BEGIN

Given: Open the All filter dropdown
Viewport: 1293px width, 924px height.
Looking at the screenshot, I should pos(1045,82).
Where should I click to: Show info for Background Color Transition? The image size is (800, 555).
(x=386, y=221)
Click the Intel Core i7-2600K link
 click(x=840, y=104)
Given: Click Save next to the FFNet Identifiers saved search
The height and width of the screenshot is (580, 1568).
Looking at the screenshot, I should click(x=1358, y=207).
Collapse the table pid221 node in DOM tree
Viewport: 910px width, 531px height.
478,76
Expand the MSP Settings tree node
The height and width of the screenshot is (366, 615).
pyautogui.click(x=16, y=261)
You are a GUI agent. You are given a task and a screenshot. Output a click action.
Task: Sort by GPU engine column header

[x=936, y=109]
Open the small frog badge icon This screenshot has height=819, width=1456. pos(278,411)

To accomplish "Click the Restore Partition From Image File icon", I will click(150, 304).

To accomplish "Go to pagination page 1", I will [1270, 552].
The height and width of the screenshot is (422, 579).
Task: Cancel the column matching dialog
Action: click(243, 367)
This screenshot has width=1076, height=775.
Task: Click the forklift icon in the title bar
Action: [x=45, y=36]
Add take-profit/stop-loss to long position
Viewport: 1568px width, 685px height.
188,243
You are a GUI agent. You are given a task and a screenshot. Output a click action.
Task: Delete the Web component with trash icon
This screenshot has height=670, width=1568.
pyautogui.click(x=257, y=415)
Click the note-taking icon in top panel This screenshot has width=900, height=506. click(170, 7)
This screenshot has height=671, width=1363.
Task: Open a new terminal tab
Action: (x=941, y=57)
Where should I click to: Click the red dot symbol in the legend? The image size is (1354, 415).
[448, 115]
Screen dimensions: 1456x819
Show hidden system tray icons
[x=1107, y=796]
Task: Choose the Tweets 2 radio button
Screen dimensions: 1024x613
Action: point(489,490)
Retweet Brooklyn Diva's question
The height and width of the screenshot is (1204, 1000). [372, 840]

END

• EXERCISE AIM
Copy every line of the data above without changing or omitting anything.

• EXERCISE OUTPUT
Given: Open the All filter dropdown
Viewport: 1293px width, 924px height.
Looking at the screenshot, I should pos(1045,82).
Where should I click to: Show info for Background Color Transition? The image size is (800, 555).
(x=386, y=221)
Click the Intel Core i7-2600K link
 click(x=840, y=104)
Given: Click Save next to the FFNet Identifiers saved search
The height and width of the screenshot is (580, 1568).
Looking at the screenshot, I should click(x=1358, y=207).
Collapse the table pid221 node in DOM tree
Viewport: 910px width, 531px height.
478,76
Expand the MSP Settings tree node
The height and width of the screenshot is (366, 615).
pyautogui.click(x=16, y=261)
You are a GUI agent. You are given a task and a screenshot. Output a click action.
Task: Sort by GPU engine column header

[x=936, y=109]
Open the small frog badge icon This screenshot has height=819, width=1456. pos(278,411)

To accomplish "Click the Restore Partition From Image File icon", I will click(150, 304).

To accomplish "Go to pagination page 1", I will [1270, 552].
The height and width of the screenshot is (422, 579).
Task: Cancel the column matching dialog
Action: click(243, 367)
This screenshot has width=1076, height=775.
Task: Click the forklift icon in the title bar
Action: [x=45, y=36]
Add take-profit/stop-loss to long position
Viewport: 1568px width, 685px height.
188,243
You are a GUI agent. You are given a task and a screenshot. Output a click action.
Task: Delete the Web component with trash icon
This screenshot has height=670, width=1568.
pyautogui.click(x=257, y=415)
Click the note-taking icon in top panel This screenshot has width=900, height=506. click(170, 7)
This screenshot has height=671, width=1363.
Task: Open a new terminal tab
Action: (x=941, y=57)
Where should I click to: Click the red dot symbol in the legend? The image size is (1354, 415).
[448, 115]
Screen dimensions: 1456x819
Show hidden system tray icons
[x=1107, y=796]
Task: Choose the Tweets 2 radio button
Screen dimensions: 1024x613
Action: point(489,490)
Retweet Brooklyn Diva's question
The height and width of the screenshot is (1204, 1000). [372, 840]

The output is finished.